WHAT IS ASKED
Could you rewrite the listing from the line containing "The width and" down through the end of the listing, with "computer-use agent" replaced by "GUI agent" and everything else left unchanged?

DATA SHOWN
========================================================================

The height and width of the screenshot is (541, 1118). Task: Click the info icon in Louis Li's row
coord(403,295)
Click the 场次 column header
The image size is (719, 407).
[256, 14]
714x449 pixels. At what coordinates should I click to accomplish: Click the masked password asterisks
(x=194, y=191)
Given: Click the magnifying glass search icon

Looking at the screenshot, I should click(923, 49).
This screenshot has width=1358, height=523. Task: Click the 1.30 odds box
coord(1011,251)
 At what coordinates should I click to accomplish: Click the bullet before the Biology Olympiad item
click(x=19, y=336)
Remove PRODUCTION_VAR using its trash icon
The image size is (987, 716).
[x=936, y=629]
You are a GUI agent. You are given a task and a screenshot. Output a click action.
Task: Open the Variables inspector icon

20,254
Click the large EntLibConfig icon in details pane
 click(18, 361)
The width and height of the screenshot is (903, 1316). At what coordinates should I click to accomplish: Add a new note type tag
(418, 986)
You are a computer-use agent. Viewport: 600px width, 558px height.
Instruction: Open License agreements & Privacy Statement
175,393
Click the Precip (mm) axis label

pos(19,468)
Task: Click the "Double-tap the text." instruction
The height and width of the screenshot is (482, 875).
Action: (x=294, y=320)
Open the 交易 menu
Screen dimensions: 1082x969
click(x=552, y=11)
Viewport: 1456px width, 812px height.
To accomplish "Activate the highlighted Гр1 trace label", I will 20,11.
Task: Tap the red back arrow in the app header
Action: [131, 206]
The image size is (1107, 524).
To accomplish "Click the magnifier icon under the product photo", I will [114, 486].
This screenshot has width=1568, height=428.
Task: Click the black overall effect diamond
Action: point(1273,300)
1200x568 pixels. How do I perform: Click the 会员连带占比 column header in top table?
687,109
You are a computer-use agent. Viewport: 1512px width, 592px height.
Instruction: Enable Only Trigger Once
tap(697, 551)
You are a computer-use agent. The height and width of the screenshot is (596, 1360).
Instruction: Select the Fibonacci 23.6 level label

========================================================================

REPLY TO THE TASK
The width and height of the screenshot is (903, 1316). At what coordinates should I click to accomplish: Add a new note type tag
(418, 986)
You are a GUI agent. Viewport: 600px width, 558px height.
Instruction: Open License agreements & Privacy Statement
175,393
Click the Precip (mm) axis label

pos(19,468)
Task: Click the "Double-tap the text." instruction
The height and width of the screenshot is (482, 875).
Action: (x=294, y=320)
Open the 交易 menu
Screen dimensions: 1082x969
click(x=552, y=11)
Viewport: 1456px width, 812px height.
To accomplish "Activate the highlighted Гр1 trace label", I will 20,11.
Task: Tap the red back arrow in the app header
Action: [131, 206]
The image size is (1107, 524).
To accomplish "Click the magnifier icon under the product photo", I will [114, 486].
This screenshot has width=1568, height=428.
Task: Click the black overall effect diamond
Action: point(1273,300)
1200x568 pixels. How do I perform: Click the 会员连带占比 column header in top table?
687,109
You are a GUI agent. Viewport: 1512px width, 592px height.
Instruction: Enable Only Trigger Once
tap(697, 551)
You are a GUI agent. The height and width of the screenshot is (596, 1360).
Instruction: Select the Fibonacci 23.6 level label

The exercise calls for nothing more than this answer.